Overview

Because your log volume grows as your organization scales, the cost of ingesting and indexing in your downstream services (for example, log management solutions, SIEMs, and so forth) also rises. This guide walks you through using Observability Pipelines’ transforms to cut down on log volume and trim down the size of your logs to control your costs before data leaves your infrastructure or network.

Prerequisites

Use transforms to manage log volumes

In Observability Pipelines, a transform performs an action that modifies events, where events are logs flowing through the pipeline.

Deduplicate events

Use the dedupe transform to remove copies of data passing through your pipeline by adding the following component in your configuration.

transforms:
  my_transform_id:
    type: dedupe
    inputs:
      - my-source-or-transform-id
    cache: null
    fields: null
[transforms.my_transform_id]
type = "dedupe"
inputs = [ "my-source-or-transform-id" ]
{
  "transforms": {
    "my_transform_id": {
      "type": "dedupe",
      "inputs": [
        "my-source-or-transform-id"
      ],
      "cache": null,
      "fields": null
    }
  }
}

The Observability Pipelines Worker assigns every event a unique identifier to track deduplicated events. The cache option enables you to cache recent events to be used to check for duplicated data in the future, and defaults to 5,000 events. The fields option lists which fields are used to determine if an event is a duplicate.

Filter events

Use the filter transform when you want only certain logs that meet a specific criteria to pass through a component of your pipeline. For example, those conditions could be where the logs contain:

  • A specific tag, such as env.
  • A specific field value, such as the status field must be 400.
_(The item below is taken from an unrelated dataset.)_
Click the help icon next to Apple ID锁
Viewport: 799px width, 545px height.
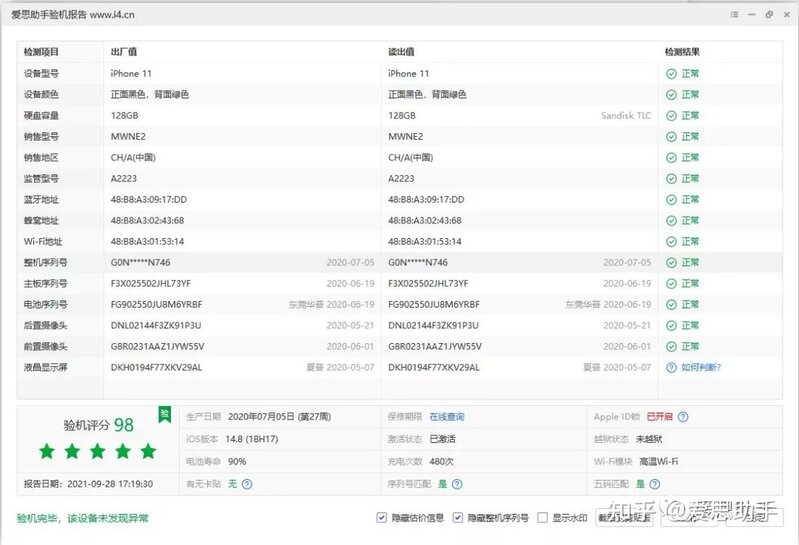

In those cases, insert a component that contains a filter transform to filter logs that uses the Datadog Processing Language (DPL) / Vector Remap Language (VRL) or Datadog Log Search syntax to set the conditions. Logs that don’t match the conditions are dropped.

The example below uses the filter transform and DPL/VRL to send only logs with a status of 500.

transforms:
  my_transform_id:
    type: filter
    inputs:
      - my-source-or-transform-id
    condition: 
      type: "vrl"
      source: ".status == 500"
[transforms.my_transform_id]
type = "filter"
inputs = [ "my-source-or-transform-id" ]

  [transforms.my_transform_id.condition]
  type = "vrl"
  source = ".status == 500"
{
  "transforms": {
    "my_transform_id": {
      "type": "filter",
      "inputs": [
        "my-source-or-transform-id"
      ],
      "condition": {
        "type": "vrl",
        "source": ".status == 500"
        }
    }
  }
}

Sample logs

When analyzing data that comes in large volumes or contains a lot of noise, such as CDN logs, sending all the logs to a destination is unnecessary. Instead, use the sample transform to send only the logs necessary to perform analysis that is statistically significant.
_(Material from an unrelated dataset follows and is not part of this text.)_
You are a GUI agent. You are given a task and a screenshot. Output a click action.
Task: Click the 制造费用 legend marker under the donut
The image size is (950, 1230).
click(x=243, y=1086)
The exclude field excludes events from being sampled, and also supports DPL/VRL or Datadog Log Search syntax. The example below shows a configuration that samples every 10 events, which is set by the rate.

transforms:
  my_transform_id:
    type: sample
    inputs:
      - my-source-or-transform-id
    exclude: 
       type: "datadog_search"
       source: "*stack"
    rate: 10
[transforms.my_transform_id]
type = "sample"
inputs = [ "my-source-or-transform-id" ]
rate = 10

  [transforms.my_transform_id.exclude]
  type = "datadog_search"
  source = "*stack"
{
  "transforms": {
    "my_transform_id": {
      "type": "sample",
      "inputs": [
        "my-source-or-transform-id"
      ],
      "exclude": {
        "type": "datadog_search",
        "source": "*stack"
      },
      "rate": 10
    }
  }
}

Convert logs to metrics

In scenarios where you want to understand behavior over time, metrics around an event’s data point(s) would be more useful than a series of logs. As logs flow through your pipeline, use the log to metric transform to cut down on log volume by generating metrics based on specific tags.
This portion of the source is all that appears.